HP 3D Printing Subscription

The “Base” 3DaaS is a service designed for those who already own HP 3D printing gear. It covers the costs of consumables and support services, which would be invoiced as a single subscription service. 3DaaS Base will track usage of materials and generate a “pay-per-build” charge that would be added to the monthly invoice. This service will allow a company using MJF technology to simplify operations somewhat, as the system will do some of the administrative work that would otherwise have to be done by operators.

There’s another subscription that’s more interesting: 3DaaS Plus. This includes not only the basic materials and support services of the base subscription, but adds hardware integration. In other words, it sounds like you could very quickly get going with HP 3D printing equipment without having to lay out big cash for acquiring the equipment itself. Instead, you’d pay by subscription for the entire package of HP hardware, software, consumables and service.

The 3DaaS Plus service seems much like a lease, where no capital is paid up front, and the customer simply pays a monthly amount. But in this case the amount is variable because it includes an additional financial component related to the amount of printing that takes place.

3DaaS Acceptance?

I suspect many corporate clients would very much prefer this form of business model, as it relieves them from the financial burden of finding acquisition capital. That’s often quite challenging in large companies because large capital numbers attract unwanted attention from those above in the management hierarchy, and it’s often easier to slide a much smaller monthly payment into the budget.

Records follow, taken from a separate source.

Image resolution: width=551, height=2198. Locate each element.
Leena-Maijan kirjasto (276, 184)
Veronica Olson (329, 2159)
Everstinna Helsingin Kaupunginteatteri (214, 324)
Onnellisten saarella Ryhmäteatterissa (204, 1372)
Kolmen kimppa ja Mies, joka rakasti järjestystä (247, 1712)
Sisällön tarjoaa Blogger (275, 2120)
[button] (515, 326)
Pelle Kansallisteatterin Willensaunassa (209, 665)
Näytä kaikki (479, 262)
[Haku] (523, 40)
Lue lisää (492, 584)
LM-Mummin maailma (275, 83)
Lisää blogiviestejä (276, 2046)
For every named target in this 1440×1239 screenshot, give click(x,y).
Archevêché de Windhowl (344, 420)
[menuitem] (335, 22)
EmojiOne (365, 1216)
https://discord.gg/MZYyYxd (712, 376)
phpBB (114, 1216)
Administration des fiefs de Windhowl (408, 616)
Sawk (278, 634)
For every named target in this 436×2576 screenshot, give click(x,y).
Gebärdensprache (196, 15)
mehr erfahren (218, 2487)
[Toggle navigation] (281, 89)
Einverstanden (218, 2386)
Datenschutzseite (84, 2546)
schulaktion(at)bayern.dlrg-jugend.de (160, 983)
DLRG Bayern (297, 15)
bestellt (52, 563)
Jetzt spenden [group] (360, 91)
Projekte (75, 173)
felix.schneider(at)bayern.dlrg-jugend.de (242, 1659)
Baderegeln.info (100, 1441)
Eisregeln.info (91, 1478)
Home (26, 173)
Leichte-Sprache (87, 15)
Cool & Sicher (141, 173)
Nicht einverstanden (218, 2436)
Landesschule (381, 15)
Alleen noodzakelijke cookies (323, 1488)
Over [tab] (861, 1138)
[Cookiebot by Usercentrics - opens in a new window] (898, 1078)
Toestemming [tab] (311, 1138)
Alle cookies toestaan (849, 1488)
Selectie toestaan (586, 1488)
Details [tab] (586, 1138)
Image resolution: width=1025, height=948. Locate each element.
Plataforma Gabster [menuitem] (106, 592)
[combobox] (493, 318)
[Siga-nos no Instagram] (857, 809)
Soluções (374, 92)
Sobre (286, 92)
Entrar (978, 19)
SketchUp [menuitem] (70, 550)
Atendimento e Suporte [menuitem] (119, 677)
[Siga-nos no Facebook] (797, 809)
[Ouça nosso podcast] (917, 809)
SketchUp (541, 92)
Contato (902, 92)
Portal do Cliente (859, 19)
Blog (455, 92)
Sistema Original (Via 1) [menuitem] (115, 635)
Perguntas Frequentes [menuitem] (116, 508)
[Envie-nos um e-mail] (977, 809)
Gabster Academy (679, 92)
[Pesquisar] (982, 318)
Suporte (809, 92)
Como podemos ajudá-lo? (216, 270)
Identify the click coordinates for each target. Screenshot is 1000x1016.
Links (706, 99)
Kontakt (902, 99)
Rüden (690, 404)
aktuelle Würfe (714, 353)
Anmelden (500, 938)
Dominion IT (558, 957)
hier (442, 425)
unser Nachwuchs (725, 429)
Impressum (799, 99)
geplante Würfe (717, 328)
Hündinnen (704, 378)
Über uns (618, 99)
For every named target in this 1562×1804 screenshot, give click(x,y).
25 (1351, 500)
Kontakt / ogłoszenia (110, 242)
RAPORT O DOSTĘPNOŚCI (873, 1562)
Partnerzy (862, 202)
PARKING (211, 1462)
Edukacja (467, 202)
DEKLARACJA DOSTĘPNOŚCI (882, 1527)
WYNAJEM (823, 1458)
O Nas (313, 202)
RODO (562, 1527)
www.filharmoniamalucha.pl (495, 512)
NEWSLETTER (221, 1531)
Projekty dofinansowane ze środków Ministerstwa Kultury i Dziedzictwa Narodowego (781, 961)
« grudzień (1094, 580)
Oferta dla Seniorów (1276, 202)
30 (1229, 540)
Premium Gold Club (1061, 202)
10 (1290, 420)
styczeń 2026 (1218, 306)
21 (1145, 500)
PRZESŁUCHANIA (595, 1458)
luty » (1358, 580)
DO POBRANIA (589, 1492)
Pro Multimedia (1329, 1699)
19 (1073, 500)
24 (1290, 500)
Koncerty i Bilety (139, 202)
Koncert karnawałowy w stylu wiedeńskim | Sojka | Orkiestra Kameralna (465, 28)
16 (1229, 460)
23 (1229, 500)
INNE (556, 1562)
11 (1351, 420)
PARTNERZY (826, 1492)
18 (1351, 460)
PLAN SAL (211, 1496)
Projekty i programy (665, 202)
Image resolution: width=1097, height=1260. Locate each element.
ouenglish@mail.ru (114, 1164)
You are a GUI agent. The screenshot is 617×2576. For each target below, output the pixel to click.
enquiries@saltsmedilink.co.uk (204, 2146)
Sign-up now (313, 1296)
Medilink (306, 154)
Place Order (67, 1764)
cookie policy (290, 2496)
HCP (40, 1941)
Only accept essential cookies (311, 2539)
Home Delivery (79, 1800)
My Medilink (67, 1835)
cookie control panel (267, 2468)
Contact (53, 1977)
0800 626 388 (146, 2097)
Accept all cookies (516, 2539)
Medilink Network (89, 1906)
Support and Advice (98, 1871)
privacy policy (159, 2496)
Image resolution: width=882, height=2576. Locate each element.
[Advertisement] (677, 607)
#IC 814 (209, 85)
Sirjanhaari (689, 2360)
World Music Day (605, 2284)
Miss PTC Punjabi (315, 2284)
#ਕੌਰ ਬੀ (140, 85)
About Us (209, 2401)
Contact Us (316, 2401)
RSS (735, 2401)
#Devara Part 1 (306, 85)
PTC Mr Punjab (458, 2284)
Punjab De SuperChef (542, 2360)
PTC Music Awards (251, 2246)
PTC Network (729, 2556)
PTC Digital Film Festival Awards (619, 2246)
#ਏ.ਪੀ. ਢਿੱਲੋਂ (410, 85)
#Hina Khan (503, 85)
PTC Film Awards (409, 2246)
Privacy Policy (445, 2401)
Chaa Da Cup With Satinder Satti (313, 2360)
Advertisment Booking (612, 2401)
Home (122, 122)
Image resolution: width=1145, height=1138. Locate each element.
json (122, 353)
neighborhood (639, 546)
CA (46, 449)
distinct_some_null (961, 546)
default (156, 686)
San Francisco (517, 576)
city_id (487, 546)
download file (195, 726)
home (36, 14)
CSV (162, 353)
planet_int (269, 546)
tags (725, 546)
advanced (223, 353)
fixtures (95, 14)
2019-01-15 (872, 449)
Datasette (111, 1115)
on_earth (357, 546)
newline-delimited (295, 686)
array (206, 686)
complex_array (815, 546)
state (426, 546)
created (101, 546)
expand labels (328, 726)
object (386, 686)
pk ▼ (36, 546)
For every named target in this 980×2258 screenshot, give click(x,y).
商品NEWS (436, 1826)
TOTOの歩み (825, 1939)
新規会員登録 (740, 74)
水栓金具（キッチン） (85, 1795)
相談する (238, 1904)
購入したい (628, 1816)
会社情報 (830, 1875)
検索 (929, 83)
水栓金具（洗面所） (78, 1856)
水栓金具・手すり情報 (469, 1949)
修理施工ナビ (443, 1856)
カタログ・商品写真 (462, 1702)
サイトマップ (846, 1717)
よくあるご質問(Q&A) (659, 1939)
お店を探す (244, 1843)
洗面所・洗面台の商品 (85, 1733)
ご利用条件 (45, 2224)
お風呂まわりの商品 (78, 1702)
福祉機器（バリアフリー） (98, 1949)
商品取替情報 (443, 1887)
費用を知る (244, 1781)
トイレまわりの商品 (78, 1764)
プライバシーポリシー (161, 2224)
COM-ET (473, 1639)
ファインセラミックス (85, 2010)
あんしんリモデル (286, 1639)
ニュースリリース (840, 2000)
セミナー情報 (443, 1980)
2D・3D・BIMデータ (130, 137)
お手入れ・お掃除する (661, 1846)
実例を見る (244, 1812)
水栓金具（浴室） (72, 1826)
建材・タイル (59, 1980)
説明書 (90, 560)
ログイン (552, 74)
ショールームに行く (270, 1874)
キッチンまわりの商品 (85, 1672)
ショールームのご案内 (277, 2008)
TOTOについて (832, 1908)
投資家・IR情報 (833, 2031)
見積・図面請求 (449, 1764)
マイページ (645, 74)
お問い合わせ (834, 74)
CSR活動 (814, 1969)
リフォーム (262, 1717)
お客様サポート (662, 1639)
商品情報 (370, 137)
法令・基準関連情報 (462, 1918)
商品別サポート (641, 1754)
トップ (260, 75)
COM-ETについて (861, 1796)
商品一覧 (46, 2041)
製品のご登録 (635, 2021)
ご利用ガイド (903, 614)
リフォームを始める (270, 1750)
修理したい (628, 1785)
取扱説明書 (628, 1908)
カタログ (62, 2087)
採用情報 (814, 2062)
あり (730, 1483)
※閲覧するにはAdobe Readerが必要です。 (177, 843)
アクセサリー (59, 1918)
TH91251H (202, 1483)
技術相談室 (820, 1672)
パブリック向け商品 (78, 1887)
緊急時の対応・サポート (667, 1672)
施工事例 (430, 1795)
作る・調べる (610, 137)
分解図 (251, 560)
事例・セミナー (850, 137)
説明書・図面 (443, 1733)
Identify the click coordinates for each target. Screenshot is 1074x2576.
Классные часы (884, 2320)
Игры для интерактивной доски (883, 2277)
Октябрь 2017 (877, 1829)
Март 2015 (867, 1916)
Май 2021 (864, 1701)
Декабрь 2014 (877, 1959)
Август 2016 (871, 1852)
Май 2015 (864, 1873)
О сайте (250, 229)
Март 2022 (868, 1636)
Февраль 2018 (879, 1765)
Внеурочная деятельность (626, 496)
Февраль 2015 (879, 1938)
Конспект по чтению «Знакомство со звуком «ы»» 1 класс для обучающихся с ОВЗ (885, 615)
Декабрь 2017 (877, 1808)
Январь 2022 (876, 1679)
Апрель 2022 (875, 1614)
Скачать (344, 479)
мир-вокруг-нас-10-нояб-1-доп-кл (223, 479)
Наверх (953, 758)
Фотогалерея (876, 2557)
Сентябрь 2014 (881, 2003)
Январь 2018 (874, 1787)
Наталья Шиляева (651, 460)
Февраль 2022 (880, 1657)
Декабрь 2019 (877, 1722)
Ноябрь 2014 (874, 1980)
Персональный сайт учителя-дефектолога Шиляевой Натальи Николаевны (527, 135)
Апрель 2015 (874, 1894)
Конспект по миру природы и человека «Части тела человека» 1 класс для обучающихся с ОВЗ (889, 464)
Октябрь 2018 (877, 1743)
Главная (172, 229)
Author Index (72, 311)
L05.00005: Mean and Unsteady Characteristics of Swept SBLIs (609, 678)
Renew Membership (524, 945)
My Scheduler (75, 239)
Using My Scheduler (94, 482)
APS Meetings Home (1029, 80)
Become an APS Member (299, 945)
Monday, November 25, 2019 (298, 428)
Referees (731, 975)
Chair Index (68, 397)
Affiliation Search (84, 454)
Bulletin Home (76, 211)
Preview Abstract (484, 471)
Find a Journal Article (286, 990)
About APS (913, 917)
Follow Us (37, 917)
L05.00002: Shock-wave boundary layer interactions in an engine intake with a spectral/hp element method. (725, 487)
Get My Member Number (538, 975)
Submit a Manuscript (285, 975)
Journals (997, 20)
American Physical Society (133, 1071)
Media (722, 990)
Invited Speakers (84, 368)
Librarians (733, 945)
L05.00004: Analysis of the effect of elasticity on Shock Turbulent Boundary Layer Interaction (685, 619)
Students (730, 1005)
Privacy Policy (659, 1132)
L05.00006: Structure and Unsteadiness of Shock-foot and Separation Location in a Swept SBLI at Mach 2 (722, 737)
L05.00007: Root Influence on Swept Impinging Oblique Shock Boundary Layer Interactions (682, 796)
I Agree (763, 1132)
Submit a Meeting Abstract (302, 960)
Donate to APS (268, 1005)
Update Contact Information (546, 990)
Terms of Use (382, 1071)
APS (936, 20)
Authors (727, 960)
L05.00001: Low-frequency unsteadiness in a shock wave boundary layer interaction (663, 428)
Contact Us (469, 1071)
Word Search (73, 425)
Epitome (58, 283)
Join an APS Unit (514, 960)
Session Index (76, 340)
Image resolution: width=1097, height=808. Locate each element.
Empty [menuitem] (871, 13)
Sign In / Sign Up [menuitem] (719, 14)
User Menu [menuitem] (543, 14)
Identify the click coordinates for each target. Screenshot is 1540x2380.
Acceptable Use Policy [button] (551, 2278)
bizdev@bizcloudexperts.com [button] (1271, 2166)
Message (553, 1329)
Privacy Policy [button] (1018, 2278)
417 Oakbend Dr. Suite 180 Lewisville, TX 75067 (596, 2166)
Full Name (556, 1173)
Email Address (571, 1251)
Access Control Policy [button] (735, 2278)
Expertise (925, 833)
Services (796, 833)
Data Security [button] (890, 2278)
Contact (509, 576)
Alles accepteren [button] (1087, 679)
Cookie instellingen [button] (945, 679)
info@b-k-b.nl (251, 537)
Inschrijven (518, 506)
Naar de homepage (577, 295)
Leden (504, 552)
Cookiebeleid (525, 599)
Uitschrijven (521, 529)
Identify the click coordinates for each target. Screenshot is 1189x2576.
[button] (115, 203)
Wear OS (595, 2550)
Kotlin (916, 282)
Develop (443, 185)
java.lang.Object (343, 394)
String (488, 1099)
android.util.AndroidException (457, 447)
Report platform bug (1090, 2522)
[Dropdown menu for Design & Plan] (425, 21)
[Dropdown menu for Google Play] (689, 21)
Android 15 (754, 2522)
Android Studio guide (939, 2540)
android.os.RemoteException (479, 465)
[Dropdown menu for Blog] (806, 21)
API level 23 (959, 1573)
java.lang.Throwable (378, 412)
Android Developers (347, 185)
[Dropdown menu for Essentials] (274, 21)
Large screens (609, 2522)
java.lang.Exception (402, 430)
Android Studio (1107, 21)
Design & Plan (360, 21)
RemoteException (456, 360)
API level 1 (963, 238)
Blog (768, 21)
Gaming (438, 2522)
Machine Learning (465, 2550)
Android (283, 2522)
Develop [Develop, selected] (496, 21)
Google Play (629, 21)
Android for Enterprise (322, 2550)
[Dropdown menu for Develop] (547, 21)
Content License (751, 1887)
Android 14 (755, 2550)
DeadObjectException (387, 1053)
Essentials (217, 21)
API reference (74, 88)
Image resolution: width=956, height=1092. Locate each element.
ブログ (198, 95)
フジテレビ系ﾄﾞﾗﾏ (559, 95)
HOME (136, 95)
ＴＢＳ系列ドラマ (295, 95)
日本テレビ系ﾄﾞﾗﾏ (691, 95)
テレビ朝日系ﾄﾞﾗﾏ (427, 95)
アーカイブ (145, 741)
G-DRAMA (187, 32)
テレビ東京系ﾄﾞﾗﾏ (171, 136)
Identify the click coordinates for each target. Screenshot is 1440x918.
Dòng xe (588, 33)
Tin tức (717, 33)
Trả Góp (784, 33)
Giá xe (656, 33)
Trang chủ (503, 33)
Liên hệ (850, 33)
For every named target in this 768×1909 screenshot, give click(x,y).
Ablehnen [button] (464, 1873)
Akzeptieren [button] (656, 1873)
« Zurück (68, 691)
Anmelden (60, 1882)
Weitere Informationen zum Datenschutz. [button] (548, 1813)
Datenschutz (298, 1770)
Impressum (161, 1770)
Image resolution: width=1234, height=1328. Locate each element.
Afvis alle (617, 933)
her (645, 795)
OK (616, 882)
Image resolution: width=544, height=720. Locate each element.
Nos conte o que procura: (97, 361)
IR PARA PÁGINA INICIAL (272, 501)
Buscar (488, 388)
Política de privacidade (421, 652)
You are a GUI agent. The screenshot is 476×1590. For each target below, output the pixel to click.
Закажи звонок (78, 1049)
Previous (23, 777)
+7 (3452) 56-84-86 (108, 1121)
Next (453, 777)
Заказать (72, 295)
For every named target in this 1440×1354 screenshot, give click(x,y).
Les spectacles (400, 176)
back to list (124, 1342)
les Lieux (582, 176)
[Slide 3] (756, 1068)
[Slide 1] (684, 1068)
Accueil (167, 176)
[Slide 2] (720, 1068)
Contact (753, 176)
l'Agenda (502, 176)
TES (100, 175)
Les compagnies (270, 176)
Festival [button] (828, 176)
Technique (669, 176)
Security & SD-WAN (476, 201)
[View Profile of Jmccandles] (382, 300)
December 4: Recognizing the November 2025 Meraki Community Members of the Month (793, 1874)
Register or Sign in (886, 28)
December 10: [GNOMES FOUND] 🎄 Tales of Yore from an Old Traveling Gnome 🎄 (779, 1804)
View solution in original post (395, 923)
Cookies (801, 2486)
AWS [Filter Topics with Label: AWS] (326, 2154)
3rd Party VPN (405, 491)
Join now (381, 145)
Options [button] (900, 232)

It’s for this reason some companies lease equipment even though that is, in the long run, more expensive to do. HP is attempting to capitalize on this effect and they should be successful. It should be very interesting to see how the market perceives this new offering.

HP also announced new members to their expanding HP Digital Manufacturing Network, a consortium of 3D print services worldwide that offer MJF technology to business. The new members include Prototal in Europe and Solize in Japan. It’s not clear how many players are now in the HP network, but it seems to be growing constantly.

[UPDATE] HP informs us they currently have nine members in the network, including:

  • Forecast 3D

  • Jabil

  • Prototal

  • GKN Powder Metallurgy

  • Materialise

  • Solize

  • GoProto

  • Parmatech

  • ZiggZagg NV

HP 3D Printing Technical Developments

On the technical side, HP’s collaboration with Siemens at the Siemens Additive Manufacturing Experience Center was used by EDAG Inc., a well-known designer of high-end automotive parts, to develop an advanced active coolant distributor for an EV. This part’s design process used topology optimization, and demonstrates the value of a competency center such as the Siemens facility, where clients can get access to expertise, equipment and materials to perform additive manufacturing experiments.

One of HP’s materials partners, Lubrizol, a noted chemical company, has developed a new flexible TPU material for use in HP 4200 equipment. This is an example of HP’s materials partner program, which helps third parties develop unusual materials for use with HP’s MJF technology.

Finally, HP has struck a deal with AM Solutions to provide automated surface finishing services for parts produced on HP equipment. The partnership provides for a simplified post-processing workflow for operators.

HP 3D Printing Growth

That’s quite a bit of news from HP, and it shows the company continues to drive their technology very hard. HP says in the last 12 months their equipment has produced more than 18M parts. If that isn’t production volumes, I don’t know what is.

It’s been a long journey for HP to get to this point. I first saw their experimental forays into 3D printing years ago when they became, for a time, a reseller of Stratasys equipment. But after learning about the industry they went back to their labs and developed their own 3D printing process.

It was years before they launched it, but now that it’s been out for a few years it has really taken hold and is being used extensively by many clients.